PROBLEM DETAILS: Return the lines below in which the string "Meet" occurs.

MATERIAL PROVIDED:
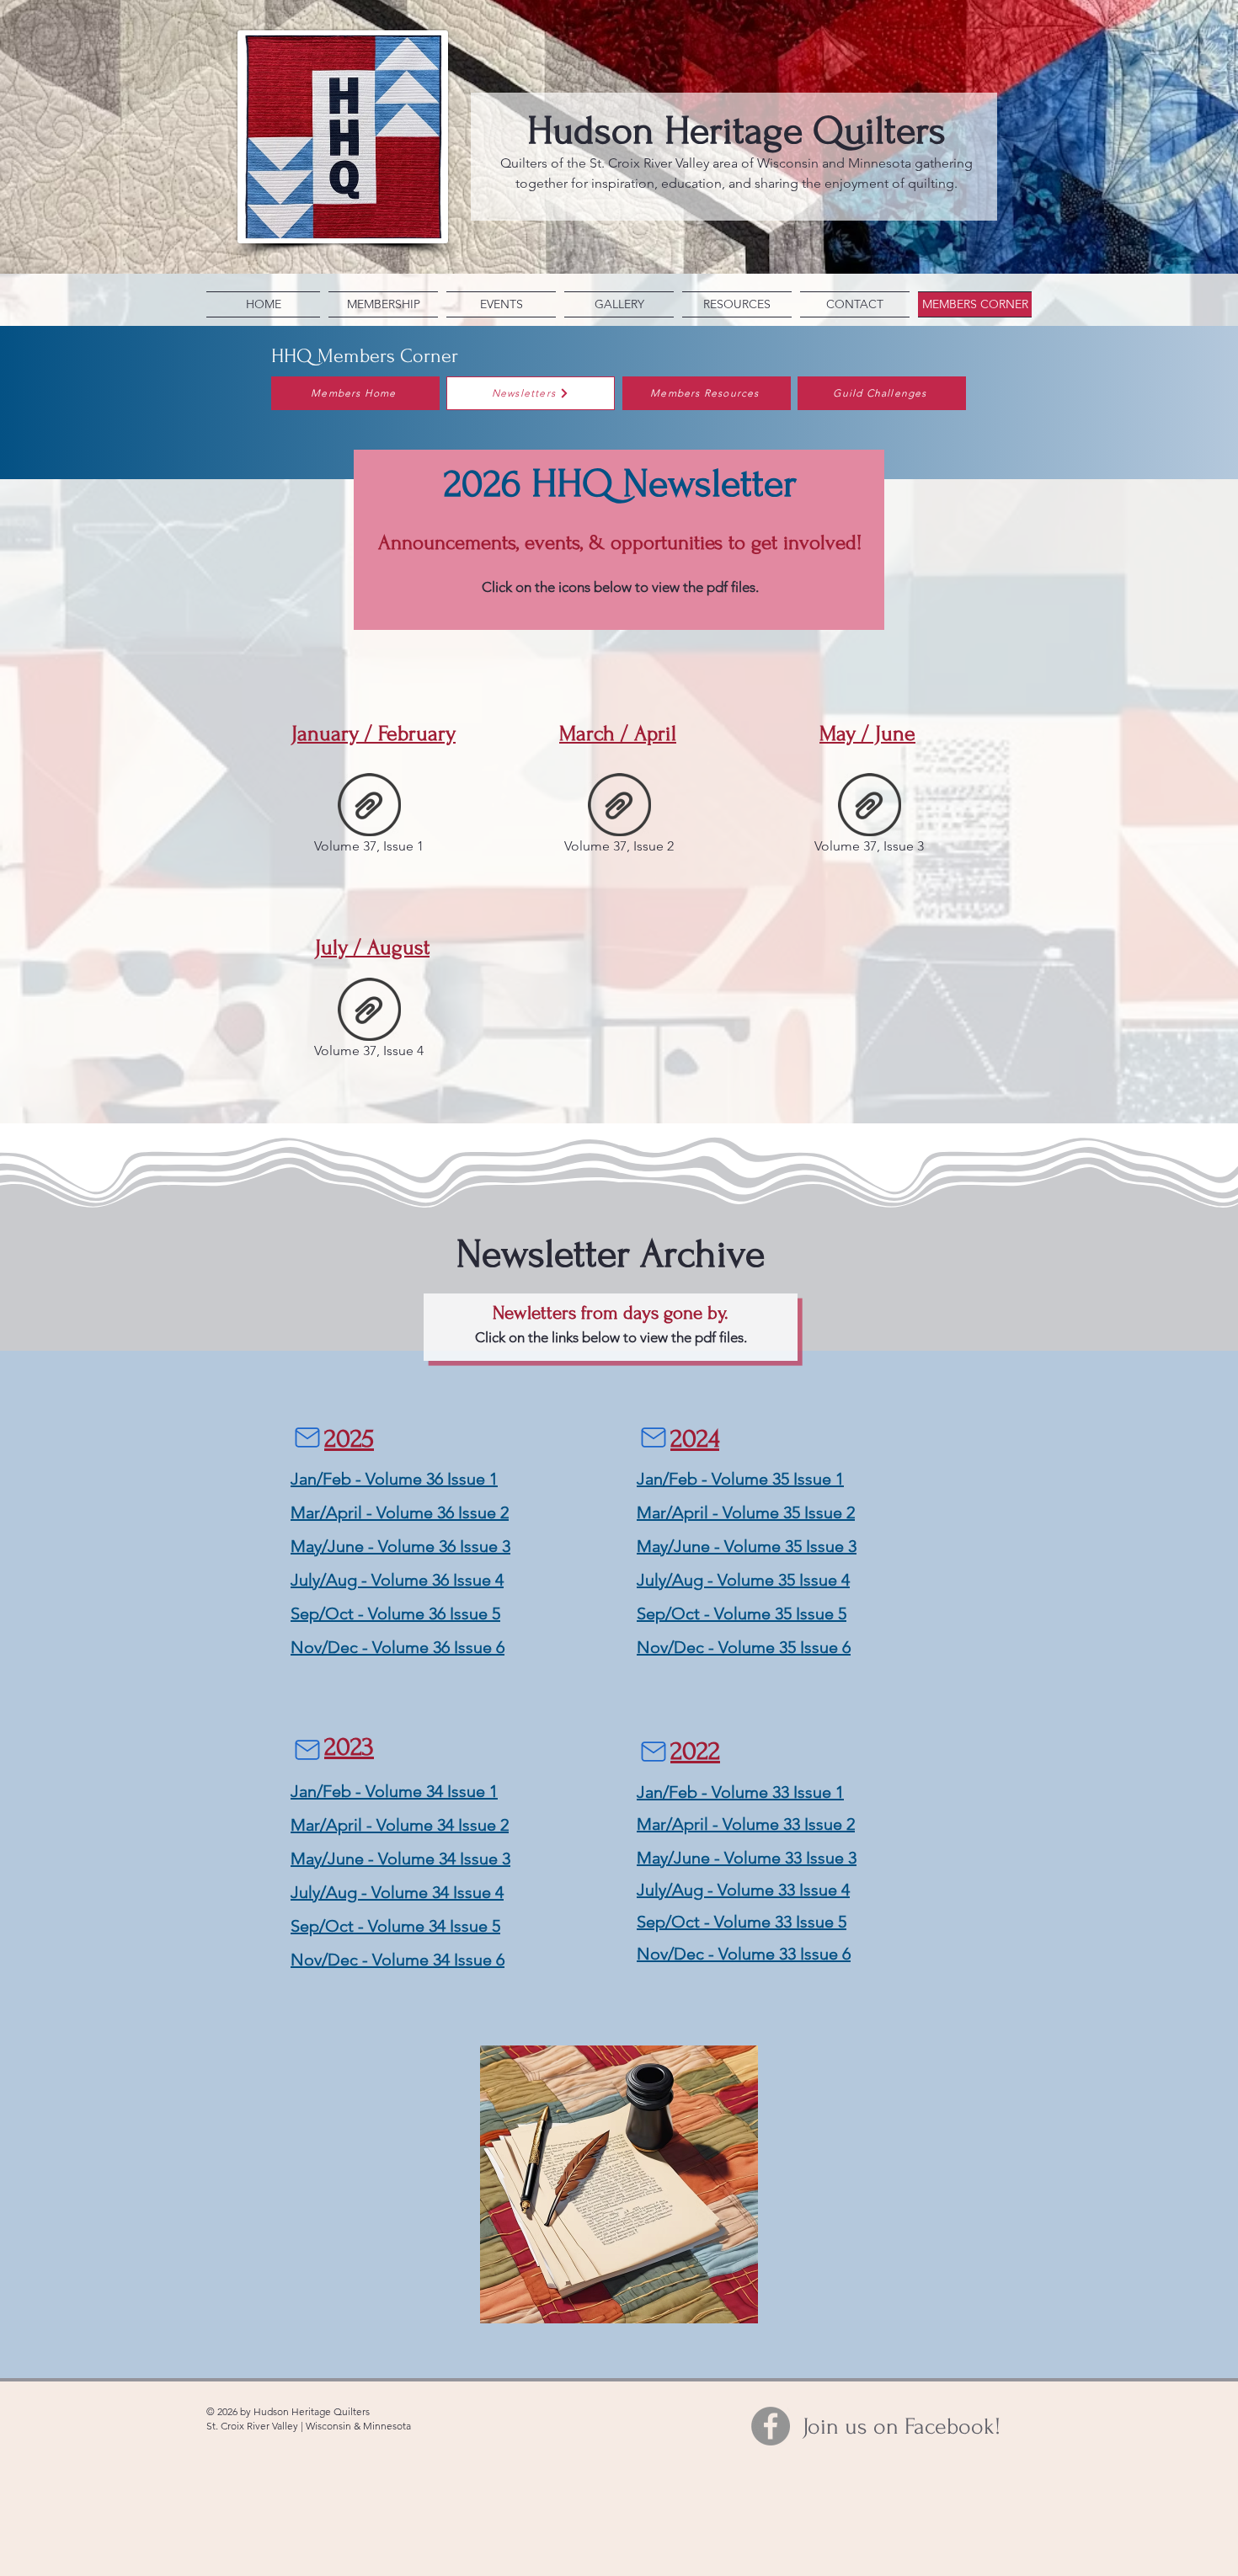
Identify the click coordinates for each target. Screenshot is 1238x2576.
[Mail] (307, 1437)
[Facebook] (770, 2426)
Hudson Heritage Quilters (736, 131)
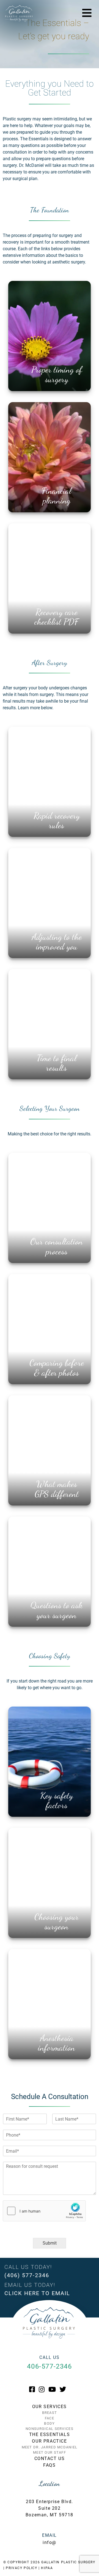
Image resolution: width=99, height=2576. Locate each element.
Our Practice (49, 2441)
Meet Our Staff (49, 2452)
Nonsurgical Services (49, 2429)
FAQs (49, 2465)
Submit (50, 2243)
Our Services (49, 2406)
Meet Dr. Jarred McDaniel (50, 2447)
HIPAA (47, 2568)
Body (49, 2423)
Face (49, 2418)
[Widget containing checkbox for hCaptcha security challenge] (44, 2210)
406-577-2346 (49, 2366)
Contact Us (49, 2458)
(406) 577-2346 (26, 2275)
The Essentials (49, 2434)
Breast (49, 2413)
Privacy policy (21, 2568)
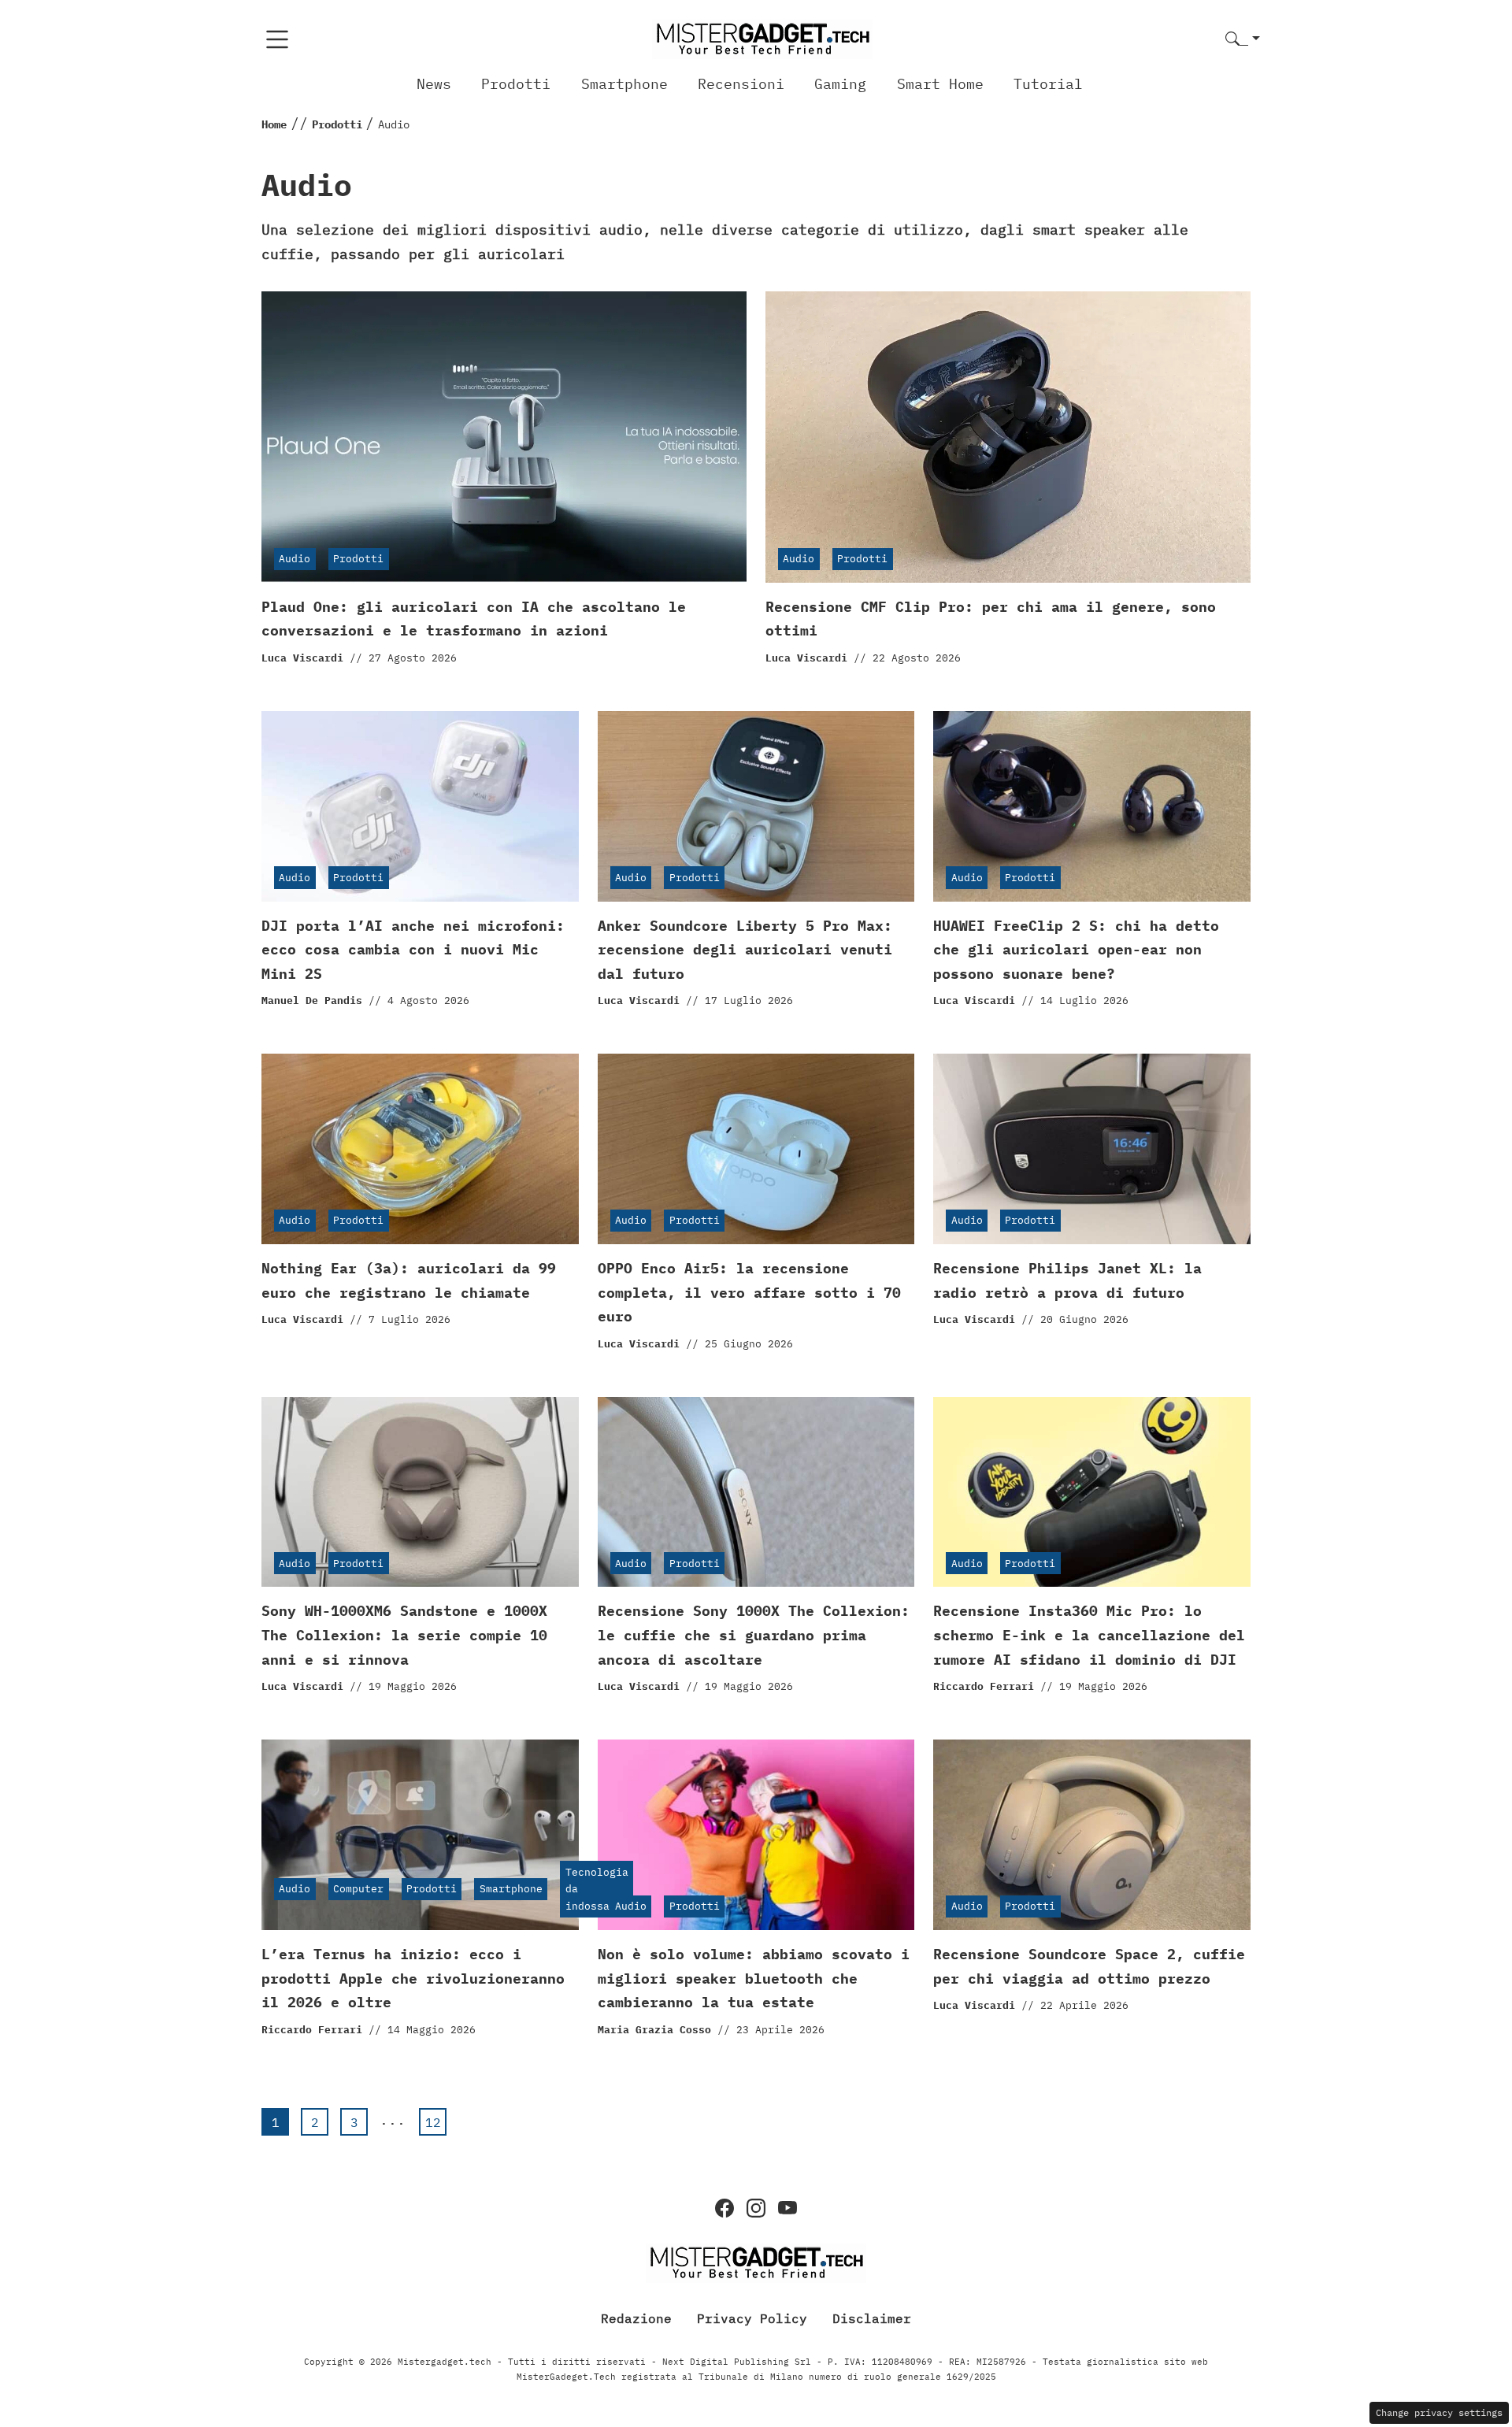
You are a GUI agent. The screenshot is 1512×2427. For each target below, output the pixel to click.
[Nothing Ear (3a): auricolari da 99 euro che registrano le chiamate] (420, 1149)
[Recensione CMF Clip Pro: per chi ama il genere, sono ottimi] (1008, 437)
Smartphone (624, 84)
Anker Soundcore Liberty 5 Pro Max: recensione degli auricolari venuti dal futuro (745, 950)
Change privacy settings (1439, 2412)
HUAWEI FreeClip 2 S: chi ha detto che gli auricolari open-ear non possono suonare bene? (1076, 950)
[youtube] (787, 2208)
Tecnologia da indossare (596, 1890)
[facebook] (724, 2208)
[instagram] (756, 2208)
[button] (1242, 40)
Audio (294, 558)
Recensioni (741, 84)
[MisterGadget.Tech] (762, 38)
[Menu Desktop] (277, 39)
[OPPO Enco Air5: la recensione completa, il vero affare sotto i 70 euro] (756, 1149)
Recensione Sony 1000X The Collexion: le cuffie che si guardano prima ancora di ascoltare (754, 1635)
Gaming (840, 84)
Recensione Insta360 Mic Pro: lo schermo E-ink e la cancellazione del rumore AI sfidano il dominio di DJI (1089, 1635)
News (434, 84)
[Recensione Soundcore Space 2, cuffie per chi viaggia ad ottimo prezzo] (1092, 1835)
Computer (358, 1888)
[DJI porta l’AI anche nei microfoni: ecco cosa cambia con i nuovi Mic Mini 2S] (420, 806)
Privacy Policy (752, 2318)
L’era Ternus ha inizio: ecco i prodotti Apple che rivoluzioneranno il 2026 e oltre (413, 1978)
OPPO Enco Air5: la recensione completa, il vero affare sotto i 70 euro (749, 1292)
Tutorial (1048, 84)
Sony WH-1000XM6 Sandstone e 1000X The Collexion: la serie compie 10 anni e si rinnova (404, 1635)
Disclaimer (871, 2318)
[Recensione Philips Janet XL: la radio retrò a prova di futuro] (1092, 1149)
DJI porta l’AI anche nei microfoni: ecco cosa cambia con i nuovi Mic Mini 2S (413, 950)
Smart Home (940, 84)
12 (433, 2122)
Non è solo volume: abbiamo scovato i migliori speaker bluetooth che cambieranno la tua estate (754, 1978)
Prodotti (515, 84)
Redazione (636, 2318)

TASK ANSWER:
Meet Our Staff (49, 2452)
Meet Dr. Jarred McDaniel (50, 2447)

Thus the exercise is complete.